§ Recorded data:
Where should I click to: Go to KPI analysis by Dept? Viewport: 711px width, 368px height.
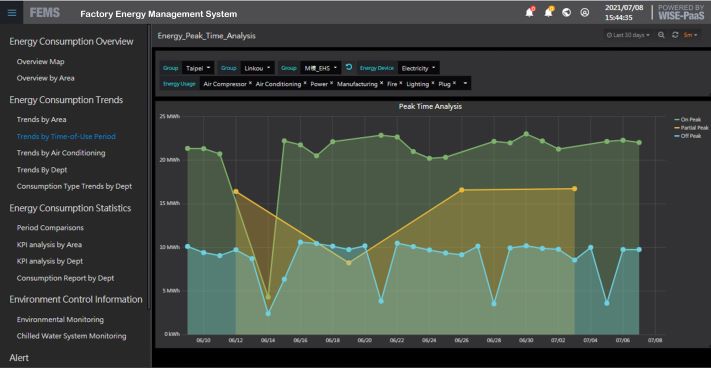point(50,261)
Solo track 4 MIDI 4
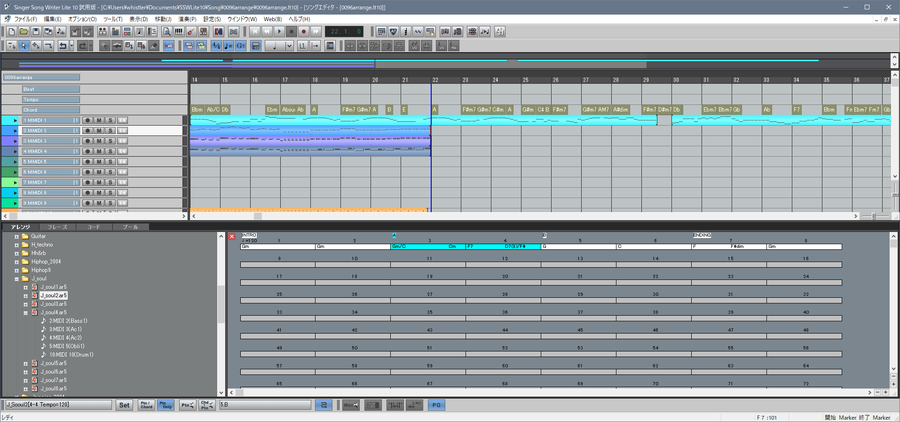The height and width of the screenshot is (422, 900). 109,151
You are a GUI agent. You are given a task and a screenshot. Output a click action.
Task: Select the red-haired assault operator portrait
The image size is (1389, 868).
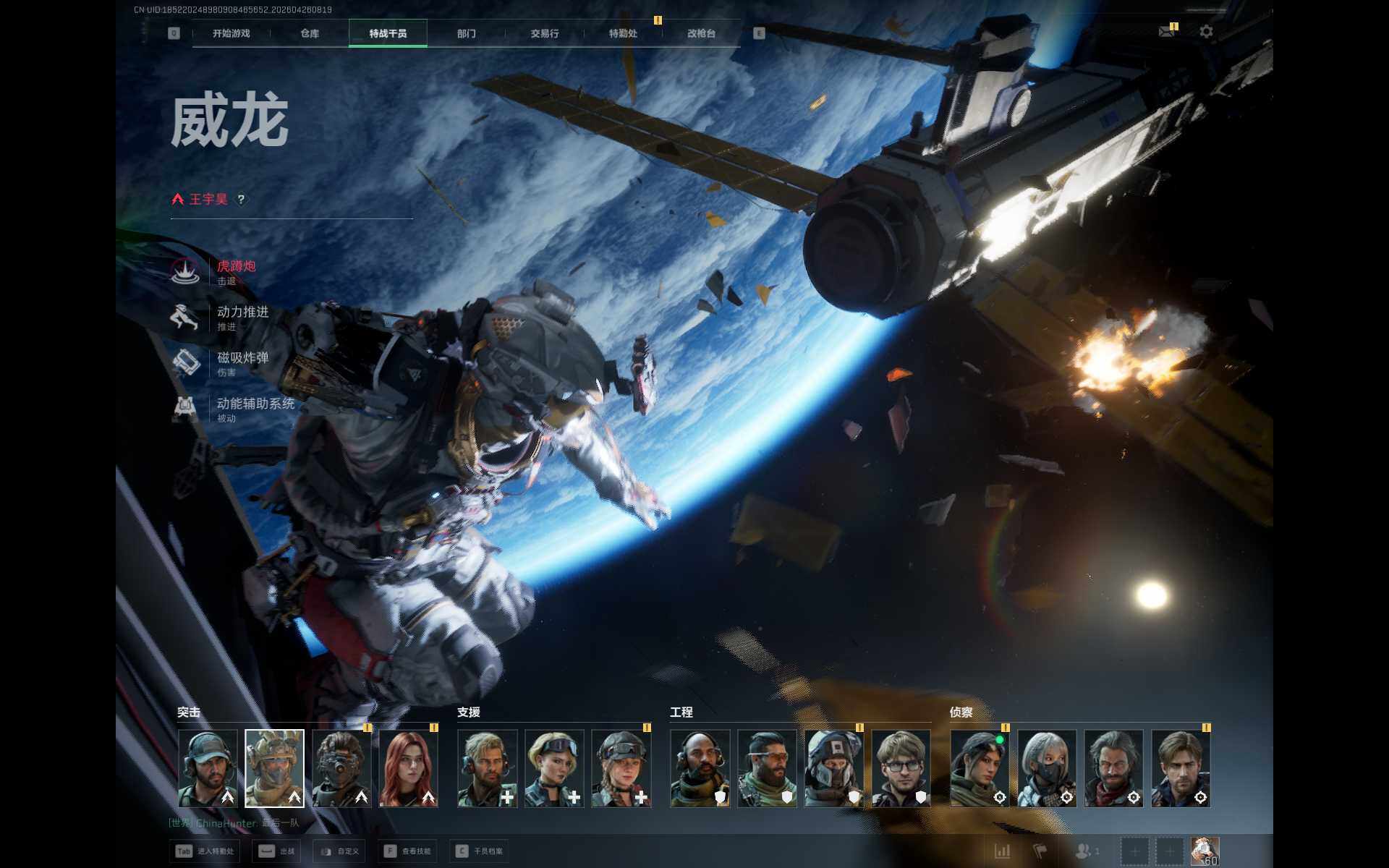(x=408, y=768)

§ Exercise description:
Could you retype each of the items above word for word, leaving out the pictures?

§ Solution to this task:
Where should I click to: Go to KPI analysis by Dept? Viewport: 711px width, 368px height.
point(50,261)
Solo track 4 MIDI 4
The height and width of the screenshot is (422, 900). 109,151
You are a GUI agent. You are given a task and a screenshot. Output a click action.
Task: Select the red-haired assault operator portrait
The image size is (1389, 868).
(x=408, y=768)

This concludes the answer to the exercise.